Item-finding entries.
↓

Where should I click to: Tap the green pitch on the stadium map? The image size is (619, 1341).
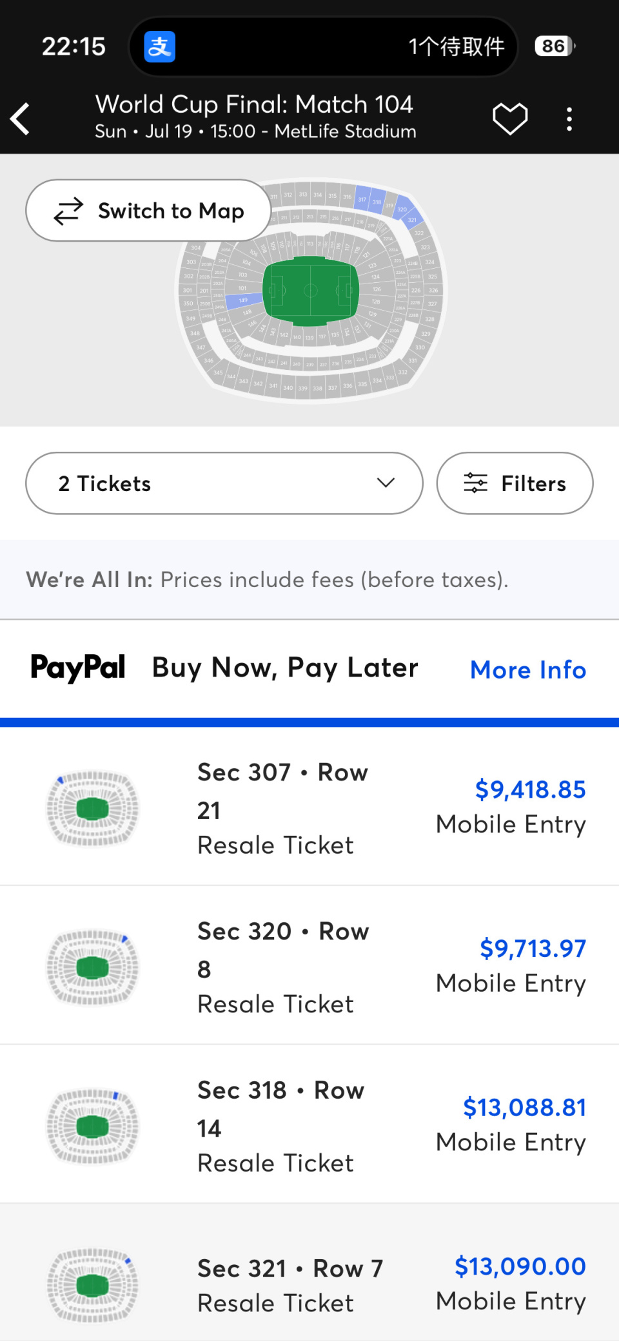pos(310,291)
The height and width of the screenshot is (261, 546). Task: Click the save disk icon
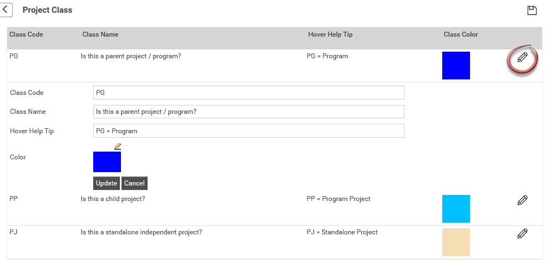click(532, 11)
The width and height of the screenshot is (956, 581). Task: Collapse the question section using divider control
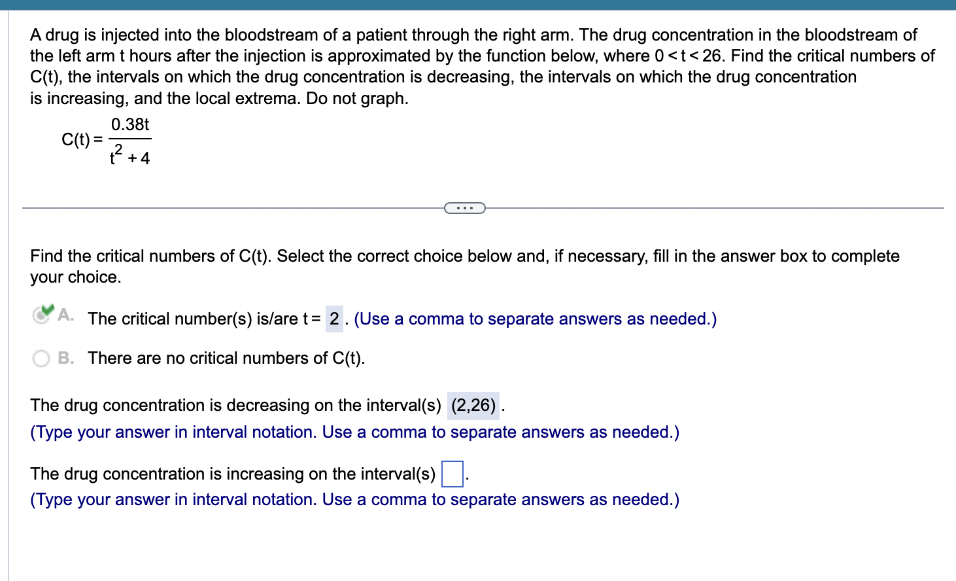[465, 207]
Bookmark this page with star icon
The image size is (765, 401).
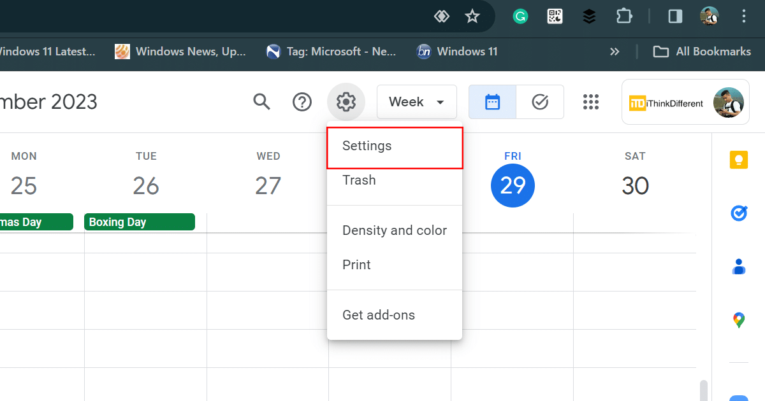(x=472, y=17)
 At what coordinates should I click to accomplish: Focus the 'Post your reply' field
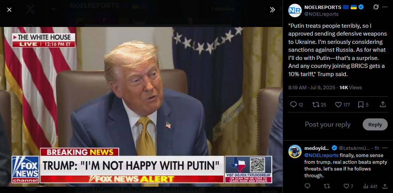(x=328, y=124)
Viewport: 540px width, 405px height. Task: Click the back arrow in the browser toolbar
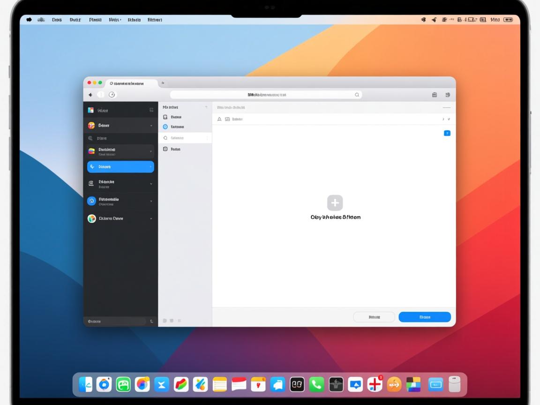click(90, 95)
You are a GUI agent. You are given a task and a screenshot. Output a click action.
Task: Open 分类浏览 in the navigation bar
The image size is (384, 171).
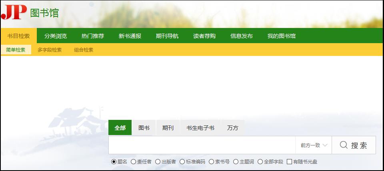coord(56,36)
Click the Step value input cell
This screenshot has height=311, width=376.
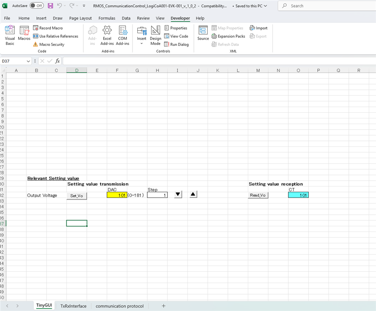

↑

Do this. Write out all the entries above again, requests included, and scale every coordinate in the answers by 0.3, rounding to whole numbers with halves rounded up. Leave the pictures out.

Solved problem.
Where should I click to: Tap the green pitch on the stadium map? The image size is (619, 1341).
pos(93,87)
The height and width of the screenshot is (261, 546). Task: Click the save disk icon
click(160, 3)
The width and height of the screenshot is (956, 581). Task: Collapse the question section using divider control
[140, 62]
Bookmark this page with star icon
The image size is (765, 401).
(x=142, y=5)
 At what coordinates should I click to accomplish: Focus the 'Post your reply' field
(x=98, y=37)
Viewport: 540px width, 405px height. Task: Click the back arrow in the browser toolbar
click(27, 29)
You are a GUI agent. You are given a task and a screenshot. Output a click action.
Task: Open 分类浏览 in the navigation bar
The image size is (384, 171).
coord(17,11)
Click the Step value input cell
This screenshot has height=311, width=376.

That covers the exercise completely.